Long-Term Health Care Insurance Contracts
In order to qualify as a long-term health care contract, the contact must be guaranteed renewable; it must not provide for a cash surrender value; it must provide that reimbursements, other than those paid on the death of the insured, or due to complete surrender or cancellation of the policy, can only be used to reduce future premiums or to increase future benefits; and it must not pay or reimburse expenses that would be covered by Medicare, except when Medicare is the second payer, or when the contract provides for payments on a daily or other periodic basis, without taking into account the expenses.
Qualified long-term health care services include necessary diagnostic, preventive, therapeutic, curing, treating, mitigating, and rehabilitating services, and maintenance and personal care services. The services must be required by a person who has a chronic illness and must be provided in accordance with a health care plan prescribed by a licensed health care practitioner.

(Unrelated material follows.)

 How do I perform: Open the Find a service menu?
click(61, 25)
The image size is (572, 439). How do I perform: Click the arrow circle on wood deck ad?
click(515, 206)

Form 8853 to Claim the Exclusion
In order to claim the exclusion of accelerated death benefits paid on a daily or other periodic basis, you need to file Form 8853, “Archer MSAs and Long-Term Care Insurance Contracts”, with your annual federal income tax return. You do not have to file this form in the case of benefits paid based on actual expenses incurred for long-term health care services.
Interest on a Loan to Purchase or Maintain a Life Insurance Policy
Generally, you cannot take a tax deduction for interest on a loan to purchase or maintain a life insurance policy, endowment contract, or annuity contract if you intend to systematically borrow the increase in the cash surrender value of the policy or contract. This rule applies to the total amount borrowed, and not just the amounts borrowed that correspond to the increases in the cash surrender value.